### Source records:
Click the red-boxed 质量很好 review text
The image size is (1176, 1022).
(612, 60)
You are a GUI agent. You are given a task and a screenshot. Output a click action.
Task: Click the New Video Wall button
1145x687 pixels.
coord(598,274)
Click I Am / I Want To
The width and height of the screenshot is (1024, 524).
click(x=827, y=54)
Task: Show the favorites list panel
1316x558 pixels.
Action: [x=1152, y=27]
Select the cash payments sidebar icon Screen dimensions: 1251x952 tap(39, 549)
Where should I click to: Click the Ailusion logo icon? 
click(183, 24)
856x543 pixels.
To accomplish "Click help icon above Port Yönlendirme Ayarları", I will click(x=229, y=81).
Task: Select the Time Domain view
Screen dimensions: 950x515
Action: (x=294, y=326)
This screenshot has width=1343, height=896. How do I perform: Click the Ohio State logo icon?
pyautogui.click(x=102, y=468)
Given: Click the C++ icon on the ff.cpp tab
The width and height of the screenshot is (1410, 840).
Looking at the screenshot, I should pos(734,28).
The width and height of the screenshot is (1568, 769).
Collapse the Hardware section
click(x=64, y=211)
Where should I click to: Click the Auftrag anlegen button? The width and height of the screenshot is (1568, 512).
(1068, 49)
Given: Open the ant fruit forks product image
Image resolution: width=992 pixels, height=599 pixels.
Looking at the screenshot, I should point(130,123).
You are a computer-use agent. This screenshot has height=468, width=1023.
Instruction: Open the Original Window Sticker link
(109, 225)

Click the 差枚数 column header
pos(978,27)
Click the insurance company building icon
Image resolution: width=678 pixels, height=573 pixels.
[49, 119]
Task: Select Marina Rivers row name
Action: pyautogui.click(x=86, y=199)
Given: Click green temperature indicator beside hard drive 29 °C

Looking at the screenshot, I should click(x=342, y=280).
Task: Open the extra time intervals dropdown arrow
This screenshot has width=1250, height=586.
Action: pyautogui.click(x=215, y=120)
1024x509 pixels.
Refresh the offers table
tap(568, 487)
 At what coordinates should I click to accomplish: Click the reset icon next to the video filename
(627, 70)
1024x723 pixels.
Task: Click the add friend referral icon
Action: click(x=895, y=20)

### SHORT PROBLEM:
Copy every one of the items above without any changes.

### WRITTEN ANSWER:
Click the red-boxed 质量很好 review text
The image size is (1176, 1022).
(612, 60)
You are a GUI agent. You are given a task and a screenshot. Output a click action.
Task: Click the New Video Wall button
1145x687 pixels.
coord(598,274)
Click I Am / I Want To
The width and height of the screenshot is (1024, 524).
click(x=827, y=54)
Task: Show the favorites list panel
1316x558 pixels.
Action: [x=1152, y=27]
Select the cash payments sidebar icon Screen dimensions: 1251x952 tap(39, 549)
Where should I click to: Click the Ailusion logo icon? 
click(183, 24)
856x543 pixels.
To accomplish "Click help icon above Port Yönlendirme Ayarları", I will click(x=229, y=81).
Task: Select the Time Domain view
Screen dimensions: 950x515
Action: (x=294, y=326)
This screenshot has width=1343, height=896. How do I perform: Click the Ohio State logo icon?
pyautogui.click(x=102, y=468)
Given: Click the C++ icon on the ff.cpp tab
The width and height of the screenshot is (1410, 840).
Looking at the screenshot, I should pos(734,28).
The width and height of the screenshot is (1568, 769).
Collapse the Hardware section
click(x=64, y=211)
Where should I click to: Click the Auftrag anlegen button? The width and height of the screenshot is (1568, 512).
(1068, 49)
Given: Open the ant fruit forks product image
Image resolution: width=992 pixels, height=599 pixels.
Looking at the screenshot, I should point(130,123).
You are a computer-use agent. This screenshot has height=468, width=1023.
Instruction: Open the Original Window Sticker link
(109, 225)

Click the 差枚数 column header
pos(978,27)
Click the insurance company building icon
Image resolution: width=678 pixels, height=573 pixels.
[49, 119]
Task: Select Marina Rivers row name
Action: pyautogui.click(x=86, y=199)
Given: Click green temperature indicator beside hard drive 29 °C

Looking at the screenshot, I should click(x=342, y=280).
Task: Open the extra time intervals dropdown arrow
This screenshot has width=1250, height=586.
Action: pyautogui.click(x=215, y=120)
1024x509 pixels.
Refresh the offers table
tap(568, 487)
 At what coordinates should I click to accomplish: Click the reset icon next to the video filename
(627, 70)
1024x723 pixels.
Task: Click the add friend referral icon
Action: click(x=895, y=20)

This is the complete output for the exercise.